The upper receiver is manufactured from a solid billet of 6061 T6 aluminum. The receiver is slab-slide, with neither a forward-assist, a cartridge-case deflector or an ejection-port dust cover. The bolt carrier and bolt are manufactured from 9310 steel, which is significantly stronger than the mil-spec Carpenter 158. The bolt carrier is left in its raw state. The barrel begins as 4140 Chromoly steel and is cut to 26 inches. The bore and chamber are drilled with a 1:10-inch six lands and grooves with a right-hand twist. According to Noreen Firearms, the match-grade barrel has a service life from 2,000 to 3,000 rounds. The barrel is threaded and comes from the factory with a proprietary muzzle brake that redirects gases 30 degrees rearward, changing the felt recoil from pushing rearward into the shooter’s shoulder to pushing the muzzle forward— decreasing felt recoil.
(l.) Gas impacts the piston assembly, forcing the piston rearward where it impacts the bolt carrier to initiate operation. (r.) Noreen’s proprietary muzzle brake directs gas back to tame recoil and facilitate faster shooting.

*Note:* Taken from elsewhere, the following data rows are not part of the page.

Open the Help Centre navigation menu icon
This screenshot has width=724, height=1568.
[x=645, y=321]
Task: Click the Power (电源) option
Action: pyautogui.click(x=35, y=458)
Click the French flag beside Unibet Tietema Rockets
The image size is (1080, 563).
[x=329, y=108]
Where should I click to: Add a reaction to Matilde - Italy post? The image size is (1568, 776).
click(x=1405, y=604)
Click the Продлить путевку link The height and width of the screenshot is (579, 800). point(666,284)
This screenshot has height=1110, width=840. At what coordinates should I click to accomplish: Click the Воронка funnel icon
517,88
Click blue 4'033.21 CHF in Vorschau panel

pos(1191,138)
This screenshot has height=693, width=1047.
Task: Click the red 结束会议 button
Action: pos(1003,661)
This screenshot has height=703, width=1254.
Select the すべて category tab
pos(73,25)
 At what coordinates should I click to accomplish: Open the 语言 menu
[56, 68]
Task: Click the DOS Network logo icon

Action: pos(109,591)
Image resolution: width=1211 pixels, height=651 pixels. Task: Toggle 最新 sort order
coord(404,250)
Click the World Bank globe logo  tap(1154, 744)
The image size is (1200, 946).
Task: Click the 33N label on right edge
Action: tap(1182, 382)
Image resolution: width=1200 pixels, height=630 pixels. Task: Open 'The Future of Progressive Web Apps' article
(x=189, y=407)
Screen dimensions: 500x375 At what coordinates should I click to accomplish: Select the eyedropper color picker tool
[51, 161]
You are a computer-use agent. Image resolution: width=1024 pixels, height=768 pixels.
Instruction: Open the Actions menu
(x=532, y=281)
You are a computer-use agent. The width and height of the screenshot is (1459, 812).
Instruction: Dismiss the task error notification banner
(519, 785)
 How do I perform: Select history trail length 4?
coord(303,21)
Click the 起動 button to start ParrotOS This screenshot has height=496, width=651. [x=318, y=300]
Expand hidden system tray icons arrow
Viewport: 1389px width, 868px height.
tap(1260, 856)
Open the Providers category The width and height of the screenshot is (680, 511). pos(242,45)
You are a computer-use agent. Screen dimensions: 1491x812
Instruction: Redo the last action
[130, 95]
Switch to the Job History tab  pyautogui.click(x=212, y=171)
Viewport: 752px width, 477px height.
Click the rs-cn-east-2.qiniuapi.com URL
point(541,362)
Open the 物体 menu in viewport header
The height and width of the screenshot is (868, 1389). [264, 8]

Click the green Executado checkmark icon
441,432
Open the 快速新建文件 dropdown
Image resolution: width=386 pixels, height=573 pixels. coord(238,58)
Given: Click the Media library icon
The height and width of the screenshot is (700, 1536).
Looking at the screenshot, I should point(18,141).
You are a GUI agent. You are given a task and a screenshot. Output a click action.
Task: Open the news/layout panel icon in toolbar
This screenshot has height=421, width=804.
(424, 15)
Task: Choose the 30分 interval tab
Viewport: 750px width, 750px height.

On the gas block is a setscrew that adjusts the gas flow using a hex wrench to increase or decrease the gas flow as needed. You only want enough to properly cycle the rifle. This decreases recoil and wear and tear on the parts by not overworking them. The handguard that comes standard on the Bad News is manufactured from an extrusion of 6061 T6 aluminum and offers a continuous top Mil-Std 1913 rail. There are also removable Mil-Std 1913 rail panels.
The lower receiver is also manufactured from a billet of 6061 T6 aluminum. While the magazine well looks very narrow, the magazine is single stack, which drastically decreases the width of the magazine well. The trigger guard is part of the lower receiver and is oversize. The trigger group that comes from the factory is a 2- to 4-pound Timney adjustable variant. Bad News comes standard with a standard A2 pistol grip, and is fitted with a Magpul PRS (Precision Rifle Stock). Its magazines are made from billet aluminum with a polymer follower, which does not actuate the bolt catch. Each magazine is made in-house and has a capacity of 10 rounds.
(l.) Magpul’s proven Precision Rifle Stock allows custom-fit length-of-pull and cheek height adjustment. (ctr.) Adjustable from 2 to 4 pounds for pull weight, the trigger aided in accurate long-range shooting. (r.) With direct-thread rail sections, adding access- ories is a simple task.
The test rifle was fitted with a U.S. Optic ER-25MPR 5-25X scope and a Silencer Tech sound suppressor. Recoil was not much more than that of an AR-10. The sound suppressor made a great deal of difference on this rifle. There were no malfunctions with the 75 rounds test fired. With three rounds, the rifle shot a .344-MOA group at 420 yards.
The Noreen Firearms Bad News is unique in the industry. It is one of a few of semi-auto .338 Lapua Magnum-caliber rifles in the available. It has been tested by the U.S. Military, as well as the British Ministry of Defense and has been a proven quantity for nearly four years.